Thematically, the range of research on finance demonstrated the scope for economic geography to deconstruct dominant understandings of the economy and to ‘provincialise’ western finance. Beverley Mullings presented her research on attempts by the Jamaican government and development institutions to shape diasporic subjects into risk-taking, patriotic investors, thus depoliticising sovereign debt. Jane Pollard described how she had shifted from studying Islamic banking to investigating remittances and charitable giving by Somalis in east London. By attending to different values and positions in relation to mainstream finance, she problematised standard notions of financial inclusion and exclusion. I look forward to contributing to the theorising of hybrid and global forms of finance through my doctoral research.

Discussions of markets, value and labour exposed some major divides according to geographical and theoretical perspectives.
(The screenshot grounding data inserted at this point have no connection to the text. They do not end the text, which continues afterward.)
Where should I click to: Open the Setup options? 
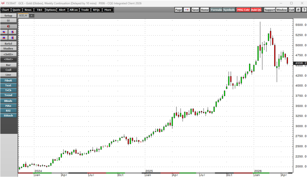tap(8, 15)
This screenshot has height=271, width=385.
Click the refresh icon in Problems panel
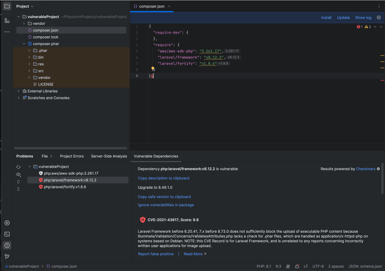[x=18, y=167]
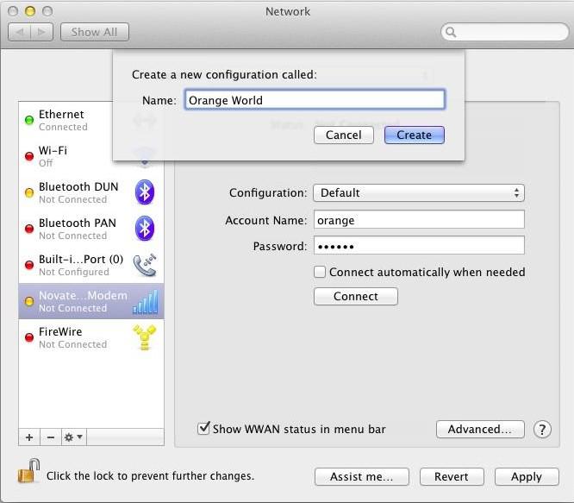This screenshot has height=503, width=574.
Task: Open the gear action menu below service list
Action: coord(73,437)
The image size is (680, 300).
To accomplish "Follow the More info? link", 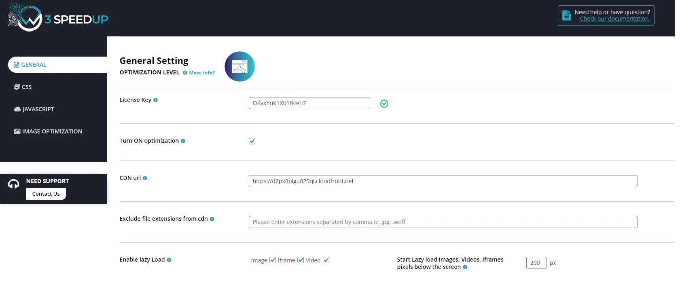I will click(x=202, y=73).
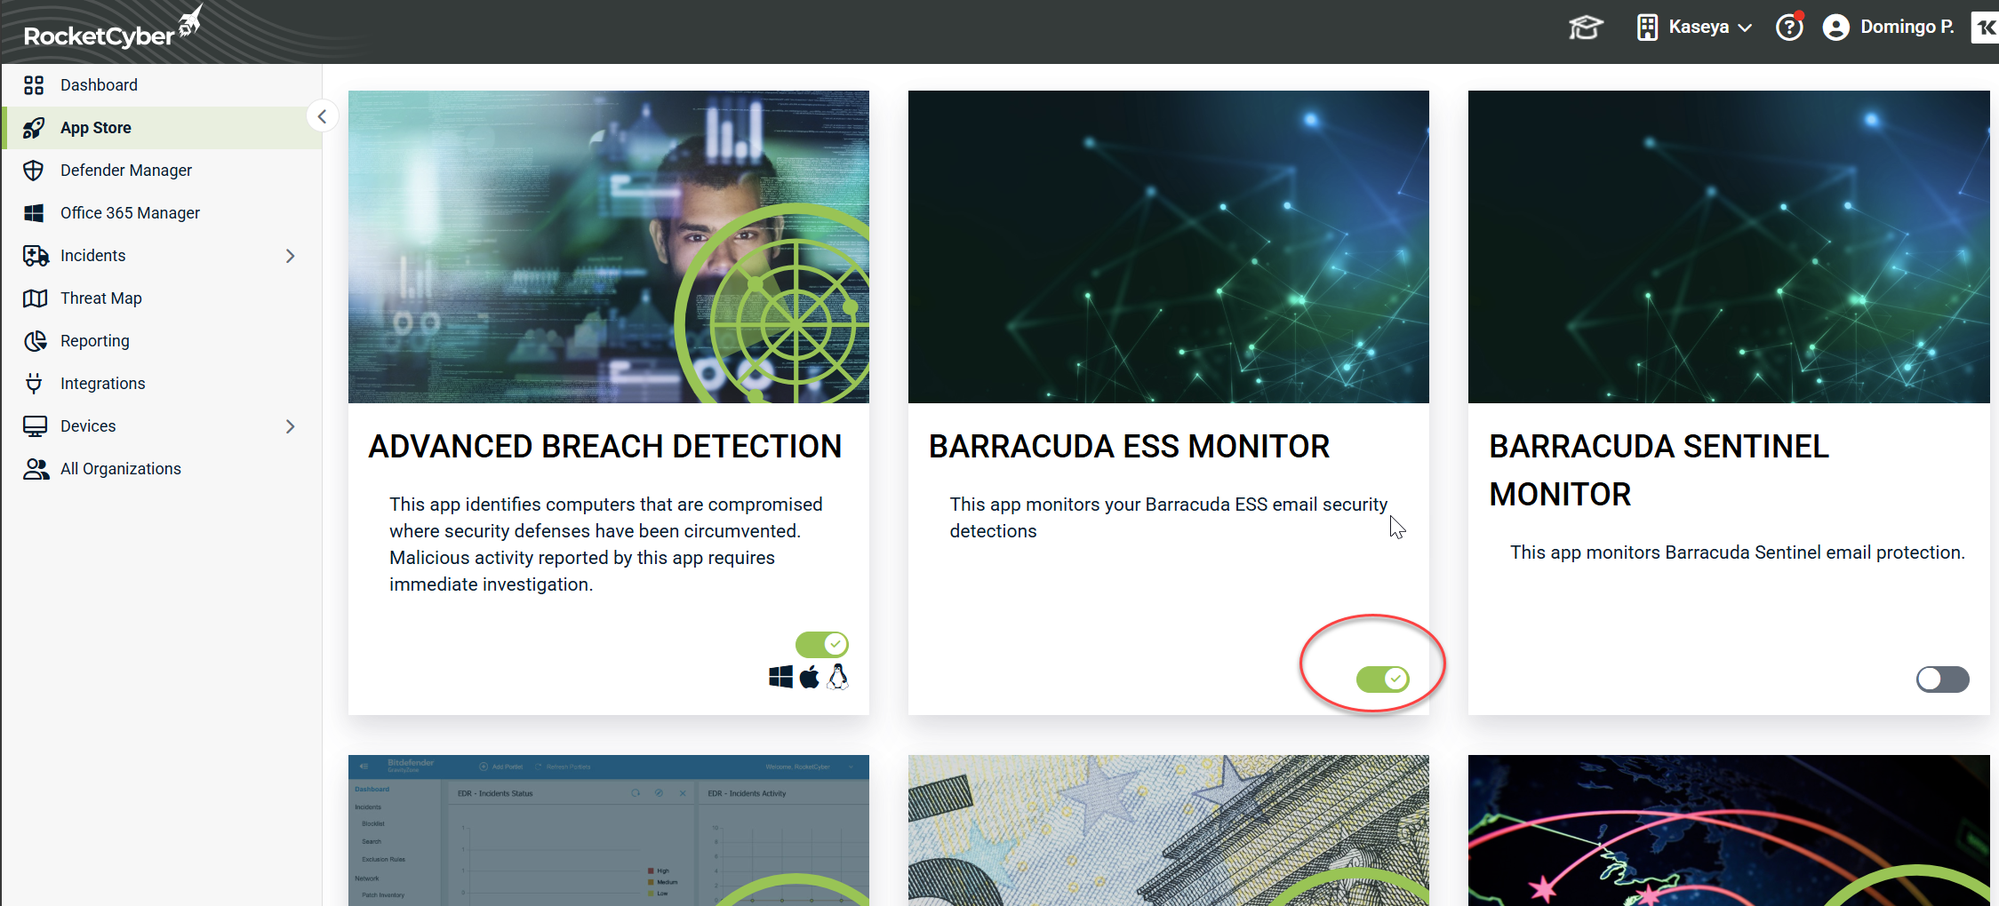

Researchers in the US examined the (arguably growing) overlap between places of work, social reproduction, and organising, and how value and subjects are produced by multiple actors including the state. A global production network approach, in contrast, focused on the firm as the key operator, in the context of rising unionisation and middle class formation in much of the global south. Productive intersections for the two approaches could include more comparative work and studies of informality and livelihoods, in light of automation and the growing ranks of unemployed, “disposable” youth. Climate change and the Anthropocene were notably absent from most of the discussion, despite interesting debates on markets in nature and new research on extractive industries. There remains, then, scope to better integrate insights from political ecology and environmental economics into our work.

Even if consensus remained elusive on what unites economy geography, many of us face similar challenges in working within neoliberalising universities (and our insights here are one way of speaking to other disciplines). We shared reflections on publishing, job hunting, securing funding and teaching. At least as helpful as the practical advice was the willingness to acknowledge the emotional difficulties and trade-offs involved, particularly given the hyper-mobility expected of new researchers in the job market and the pressures on teaching from surveillance and the sensitivity of key issues, such as race. By the end of the week, I felt much more a part of an exciting, supportive academic community. Conversations continue online, and there are plans for reunions and potential collaborations at future conferences.